ACTIVITY » In the entries below, some lines contain "agent"; work out how many and answer with the figure only.

[Stored items]
**********

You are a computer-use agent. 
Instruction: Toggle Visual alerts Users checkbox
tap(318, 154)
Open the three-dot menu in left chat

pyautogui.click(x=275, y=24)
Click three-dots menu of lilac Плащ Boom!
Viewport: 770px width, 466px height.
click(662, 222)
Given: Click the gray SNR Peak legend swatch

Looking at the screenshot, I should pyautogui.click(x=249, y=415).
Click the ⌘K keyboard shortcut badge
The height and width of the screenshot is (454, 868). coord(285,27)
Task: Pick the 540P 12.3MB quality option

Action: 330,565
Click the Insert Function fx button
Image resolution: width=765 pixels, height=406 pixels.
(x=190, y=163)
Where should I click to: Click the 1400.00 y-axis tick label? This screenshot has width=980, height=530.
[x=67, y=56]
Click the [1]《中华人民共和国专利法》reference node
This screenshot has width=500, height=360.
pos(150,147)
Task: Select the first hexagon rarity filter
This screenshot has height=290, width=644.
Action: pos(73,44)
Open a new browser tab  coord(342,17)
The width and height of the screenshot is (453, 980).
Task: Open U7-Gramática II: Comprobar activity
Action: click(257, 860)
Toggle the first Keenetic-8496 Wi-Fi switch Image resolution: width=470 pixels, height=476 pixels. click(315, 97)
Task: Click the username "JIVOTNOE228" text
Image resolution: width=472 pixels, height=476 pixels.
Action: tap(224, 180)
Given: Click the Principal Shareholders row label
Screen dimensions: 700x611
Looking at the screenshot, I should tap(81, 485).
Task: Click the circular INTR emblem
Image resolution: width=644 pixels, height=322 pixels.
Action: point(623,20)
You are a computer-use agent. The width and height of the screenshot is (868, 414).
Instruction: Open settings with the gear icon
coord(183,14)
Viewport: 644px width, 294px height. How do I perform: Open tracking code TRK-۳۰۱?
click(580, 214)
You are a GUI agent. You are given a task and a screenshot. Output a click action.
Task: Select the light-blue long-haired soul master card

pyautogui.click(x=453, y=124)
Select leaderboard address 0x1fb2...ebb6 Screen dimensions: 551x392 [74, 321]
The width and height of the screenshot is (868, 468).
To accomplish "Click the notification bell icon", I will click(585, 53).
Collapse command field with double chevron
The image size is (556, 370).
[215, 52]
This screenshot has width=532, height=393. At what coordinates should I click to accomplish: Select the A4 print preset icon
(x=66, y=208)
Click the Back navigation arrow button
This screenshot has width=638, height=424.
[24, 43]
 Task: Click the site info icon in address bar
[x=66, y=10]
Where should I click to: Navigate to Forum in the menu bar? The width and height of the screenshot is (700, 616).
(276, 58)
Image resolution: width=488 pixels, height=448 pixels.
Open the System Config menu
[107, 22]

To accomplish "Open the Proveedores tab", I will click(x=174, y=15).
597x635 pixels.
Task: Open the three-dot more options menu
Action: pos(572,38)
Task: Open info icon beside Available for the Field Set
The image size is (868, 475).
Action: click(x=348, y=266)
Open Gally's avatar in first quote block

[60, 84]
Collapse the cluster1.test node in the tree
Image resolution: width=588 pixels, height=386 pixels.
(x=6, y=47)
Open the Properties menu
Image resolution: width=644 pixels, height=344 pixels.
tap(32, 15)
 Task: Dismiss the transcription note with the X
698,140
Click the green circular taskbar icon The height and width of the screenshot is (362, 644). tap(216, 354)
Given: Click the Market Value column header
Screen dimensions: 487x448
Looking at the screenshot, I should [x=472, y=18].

**********

RESPONSE » 3